──────── Extracted information ────────
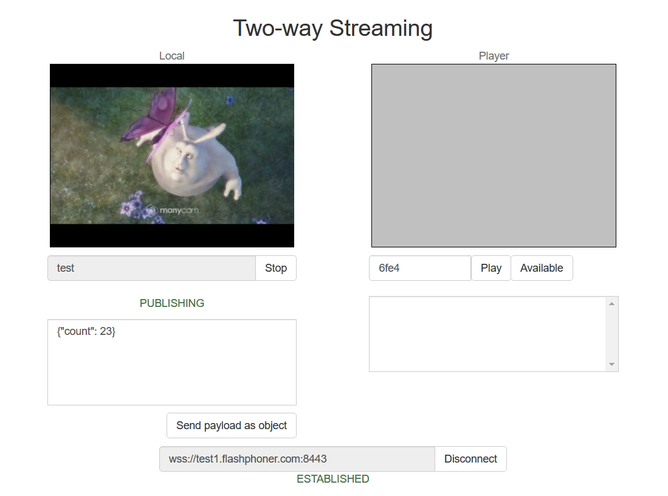
Task: Click the Player label above the video
Action: [x=494, y=56]
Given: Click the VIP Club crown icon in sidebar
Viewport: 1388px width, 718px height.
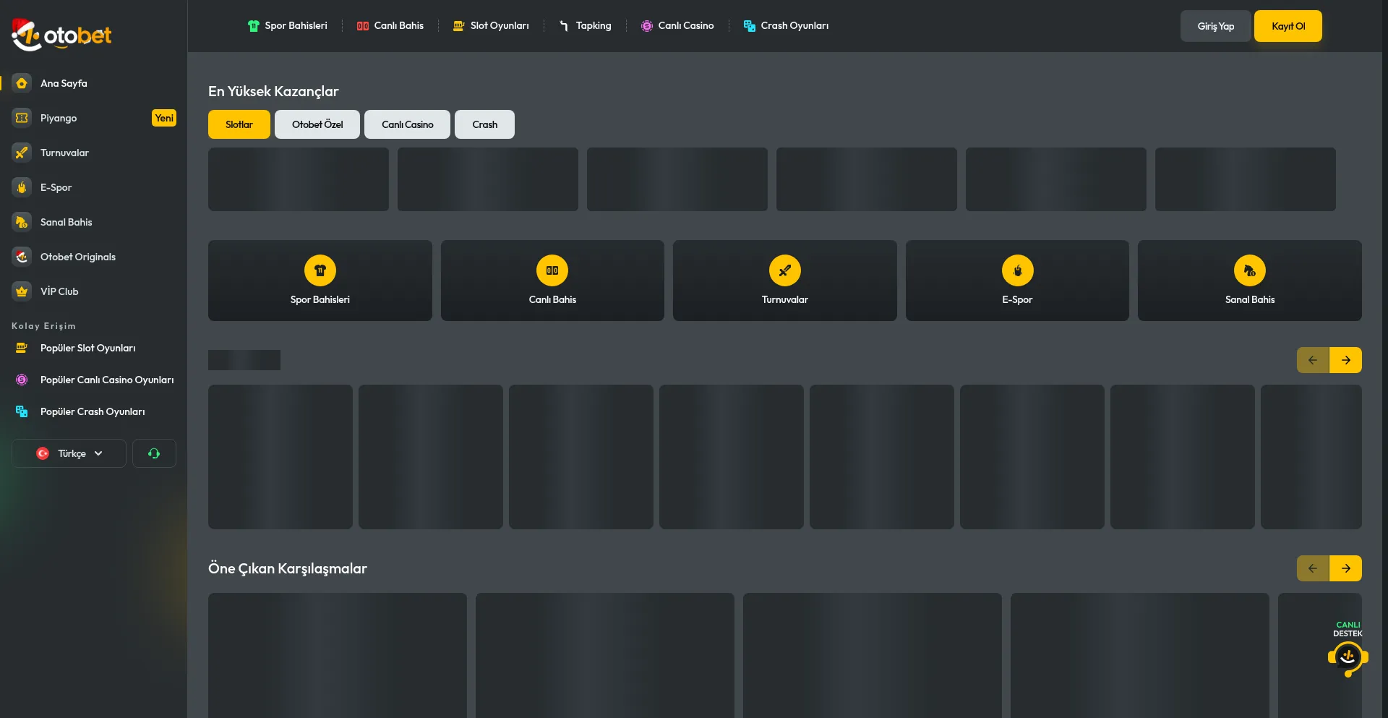Looking at the screenshot, I should click(x=22, y=291).
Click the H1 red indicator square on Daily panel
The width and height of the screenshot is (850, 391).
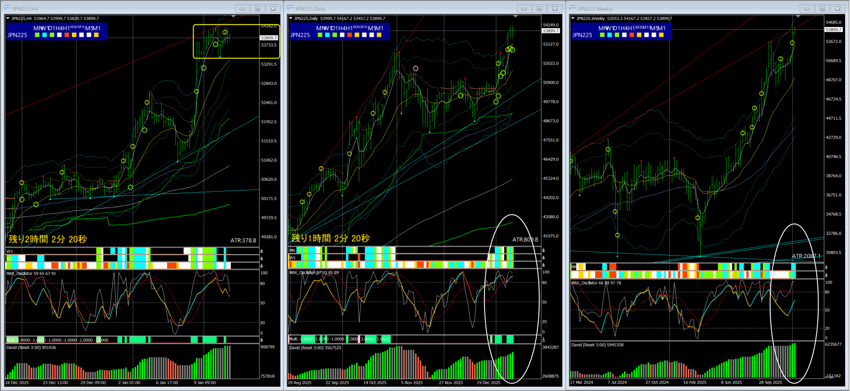click(x=349, y=35)
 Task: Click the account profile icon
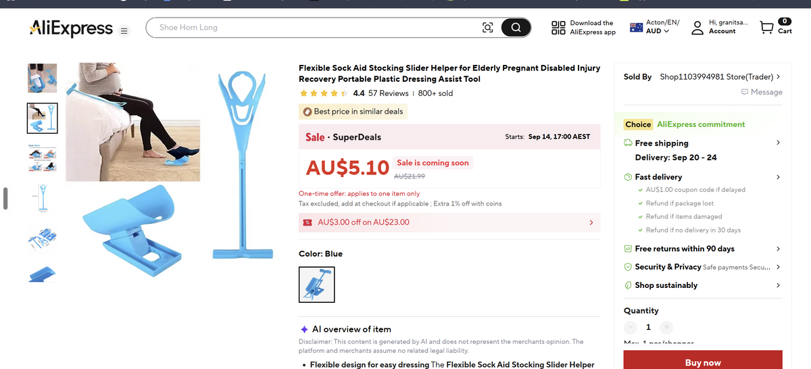(697, 27)
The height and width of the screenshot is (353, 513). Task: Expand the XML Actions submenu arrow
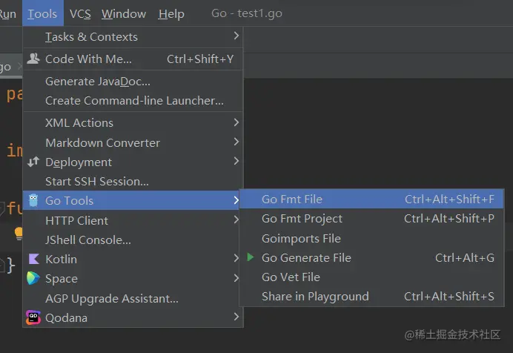236,122
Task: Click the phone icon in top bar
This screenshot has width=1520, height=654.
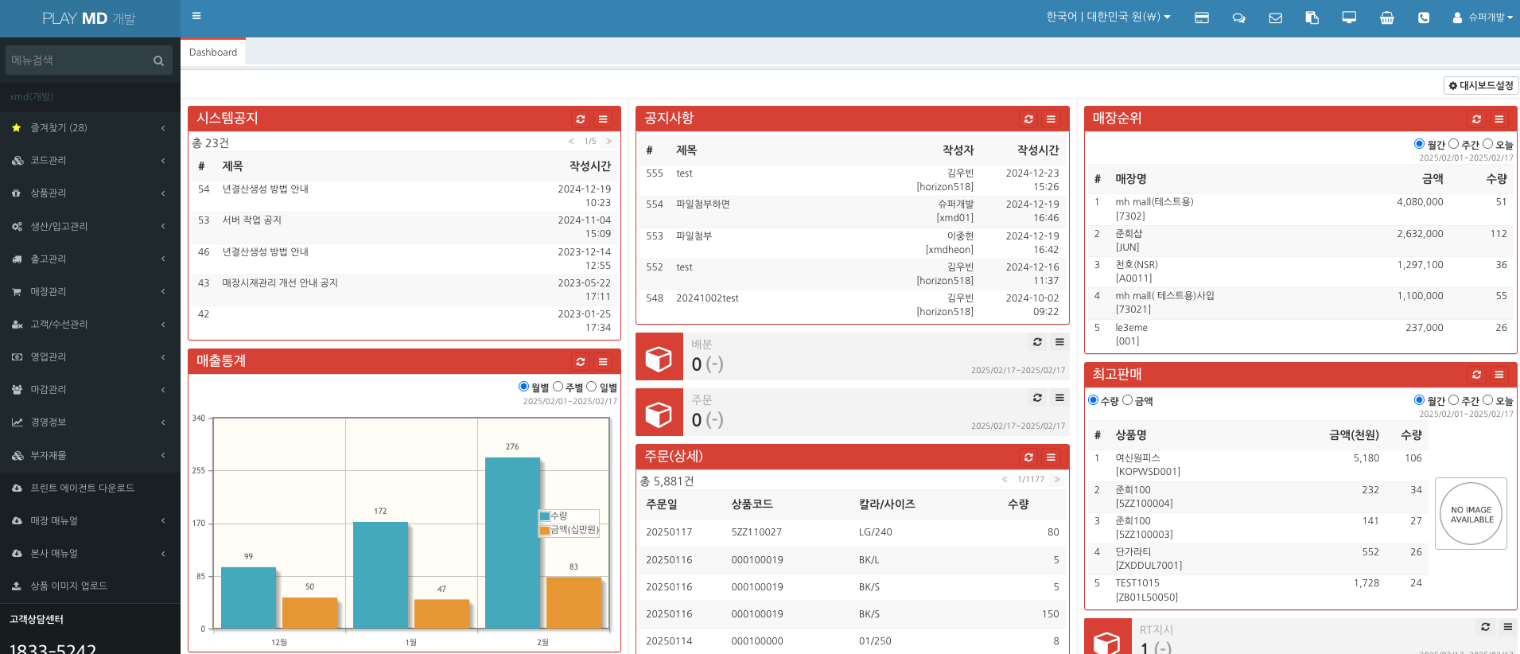Action: 1423,18
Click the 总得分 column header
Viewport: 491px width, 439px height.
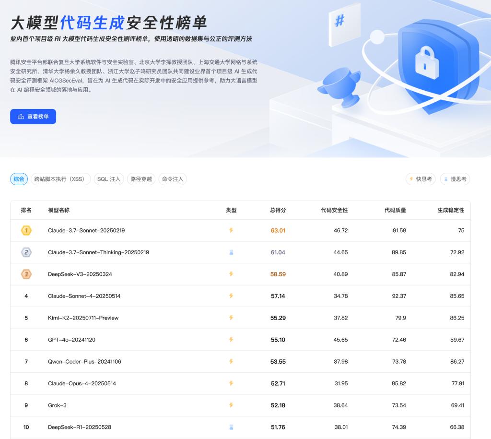point(278,210)
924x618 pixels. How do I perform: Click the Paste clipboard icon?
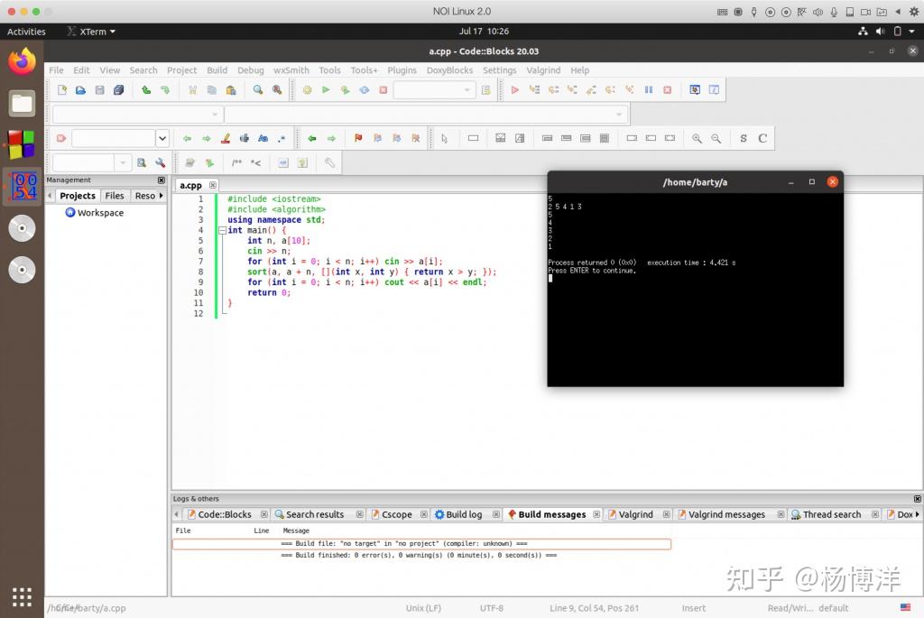point(230,90)
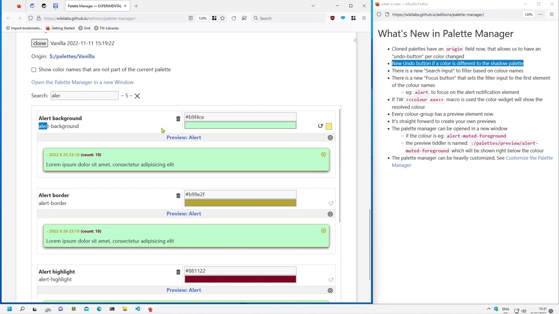
Task: Collapse Preview: Alert under Alert background
Action: (183, 137)
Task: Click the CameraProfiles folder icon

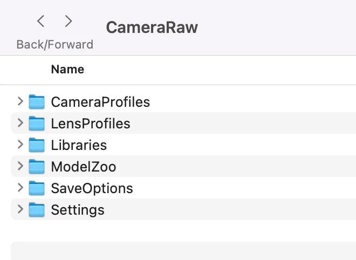Action: coord(36,101)
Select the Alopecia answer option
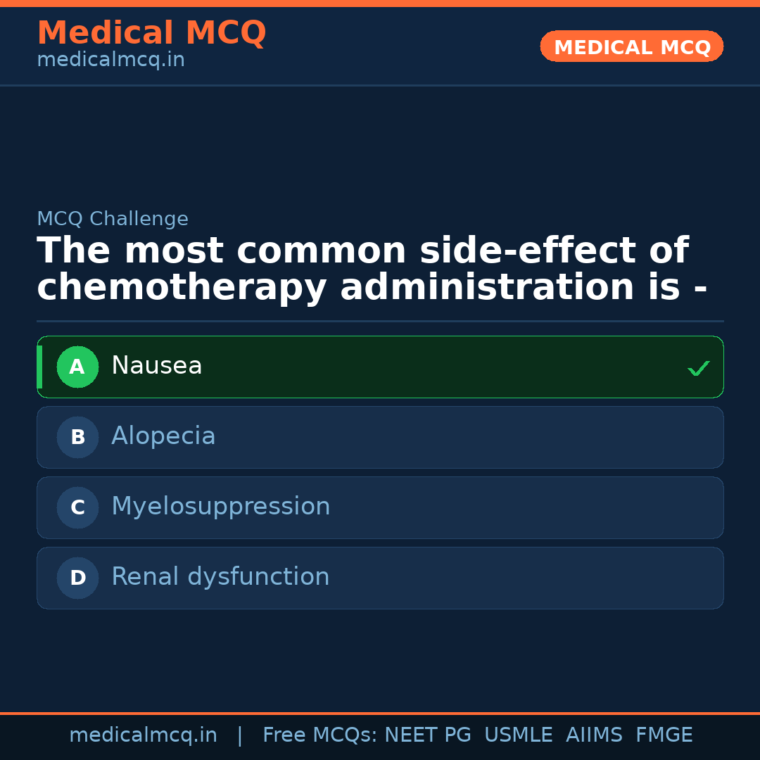The width and height of the screenshot is (760, 760). [380, 437]
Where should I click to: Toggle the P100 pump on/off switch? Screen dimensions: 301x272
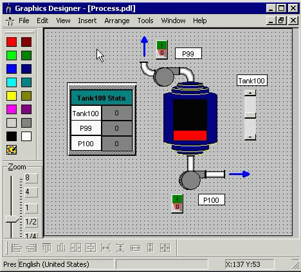point(178,203)
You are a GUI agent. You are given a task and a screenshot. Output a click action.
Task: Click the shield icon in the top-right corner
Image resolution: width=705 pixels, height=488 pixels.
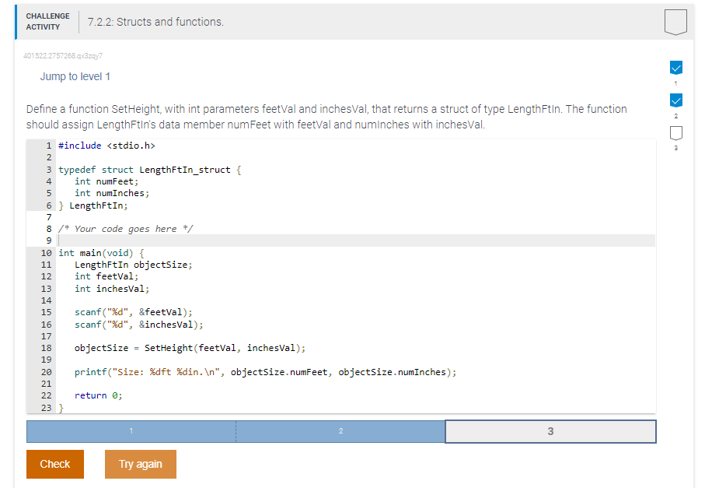coord(675,23)
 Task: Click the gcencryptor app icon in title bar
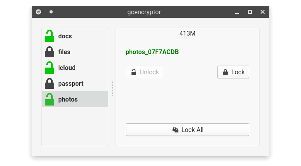tap(38, 12)

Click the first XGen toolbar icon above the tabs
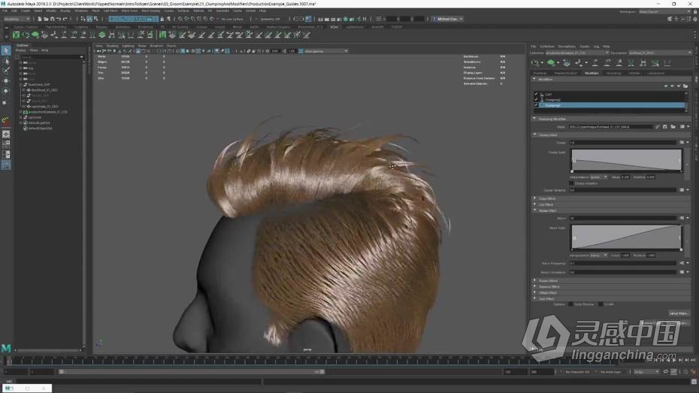535,63
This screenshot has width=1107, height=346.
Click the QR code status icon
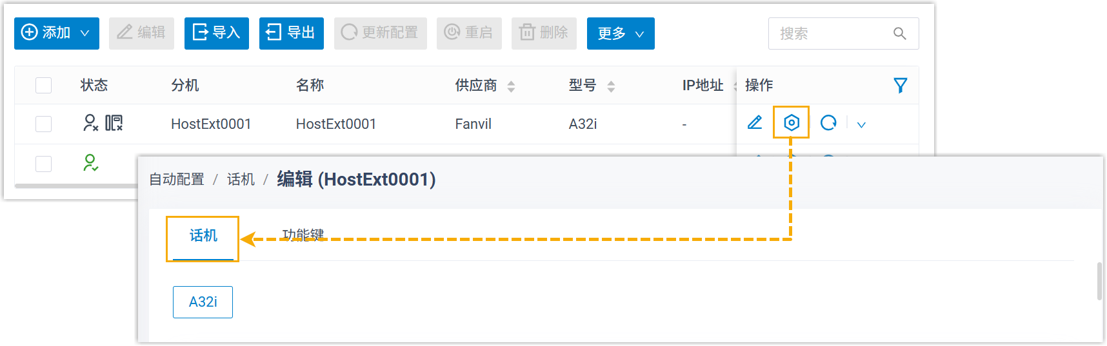pyautogui.click(x=114, y=122)
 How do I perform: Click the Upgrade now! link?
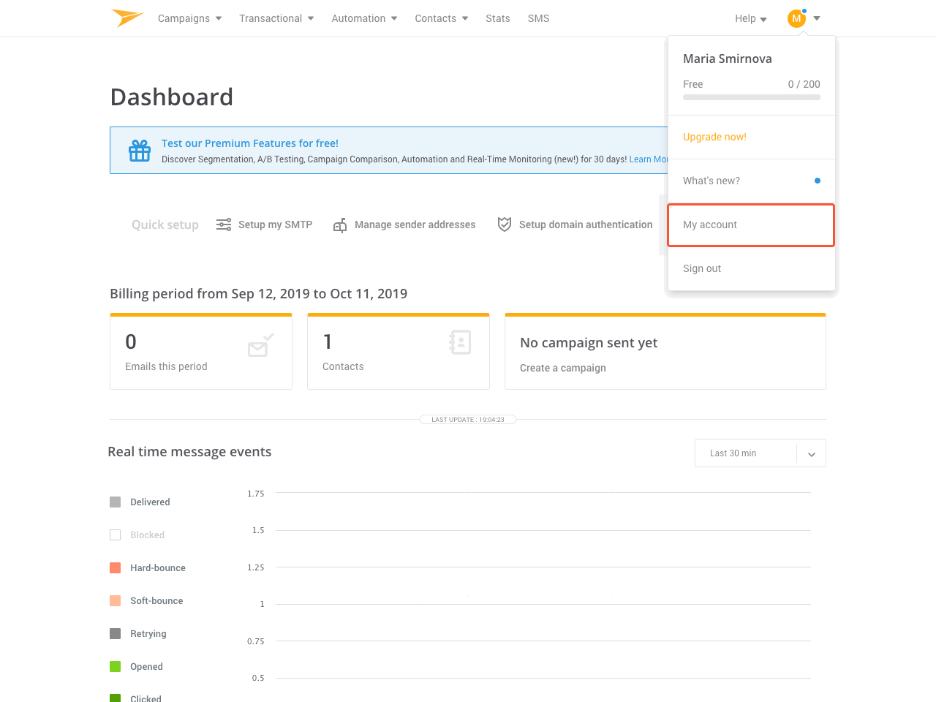pos(714,137)
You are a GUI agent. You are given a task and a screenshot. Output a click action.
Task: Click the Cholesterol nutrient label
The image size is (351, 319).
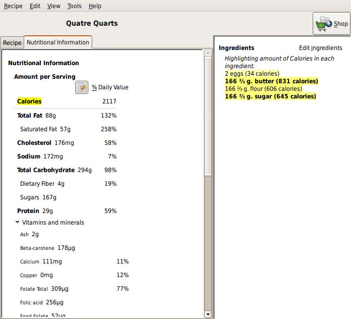click(34, 143)
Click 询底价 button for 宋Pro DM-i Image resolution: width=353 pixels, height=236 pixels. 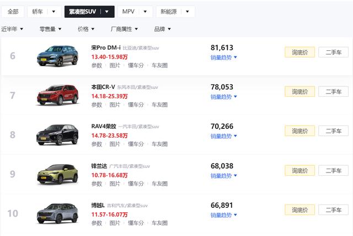(299, 53)
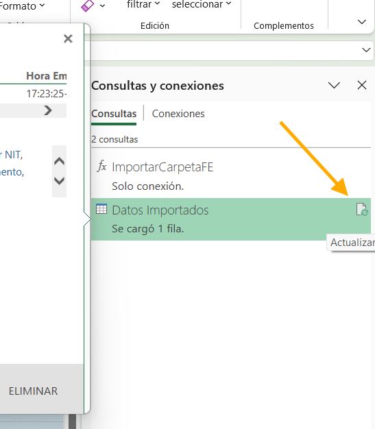Image resolution: width=375 pixels, height=429 pixels.
Task: Select the fx ImportarCarpetaFE function icon
Action: pyautogui.click(x=102, y=167)
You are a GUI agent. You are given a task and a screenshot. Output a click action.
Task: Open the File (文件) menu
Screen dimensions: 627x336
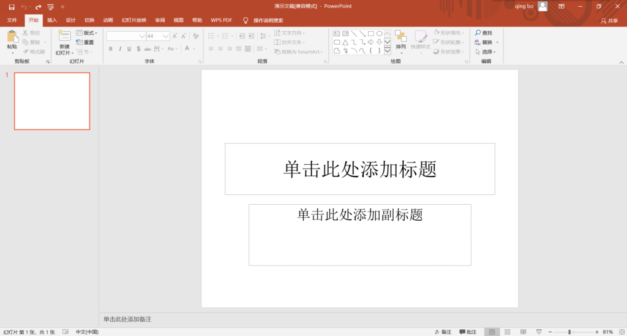click(x=12, y=20)
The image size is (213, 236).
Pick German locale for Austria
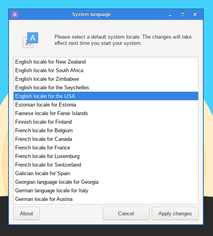click(106, 199)
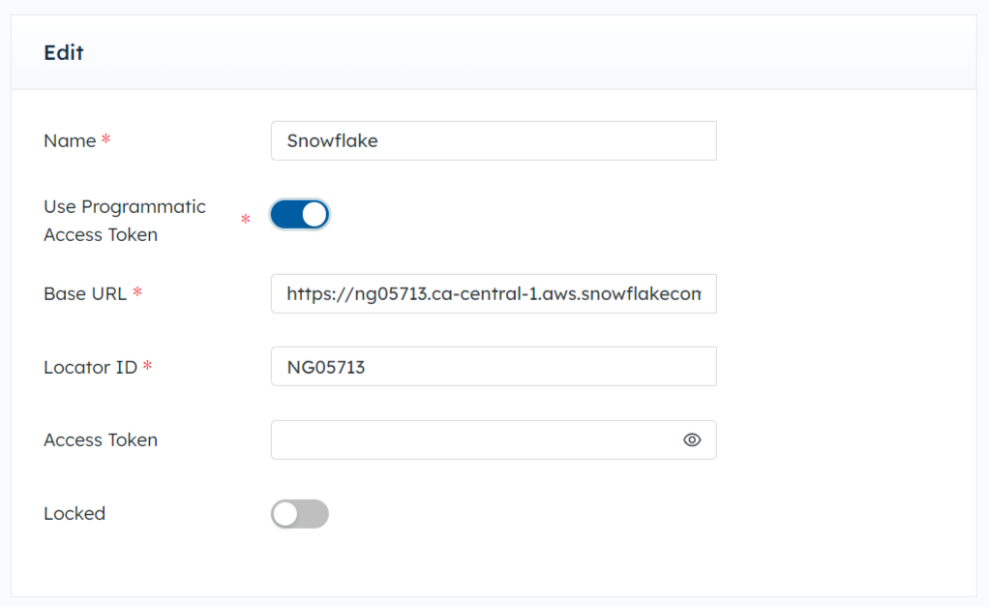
────────
What needs to be done:
Starting with the line that contains "This screenshot has width=1520, height=654." and finishing with the line that contains "Task: Click the shield", reproduce every line of the material above exactly, but not the pictures.

Reply:
This screenshot has width=1520, height=654.
Action: 1423,18
Click the 总得分 column header
Viewport: 491px width, 439px height.
point(278,210)
924x618 pixels. How do I perform: Click the Paste clipboard icon?
point(230,90)
Task: Collapse Preview: Alert under Alert background
Action: (183, 137)
Task: Click the CameraProfiles folder icon

Action: coord(36,101)
Select the Alopecia answer option
The width and height of the screenshot is (760, 760). [380, 437]
Where should I click to: Toggle the P100 pump on/off switch? Screen dimensions: 301x272
point(178,203)
You are a GUI agent. You are given a task and a screenshot. Output a click action.
Task: Click the shield icon in the top-right corner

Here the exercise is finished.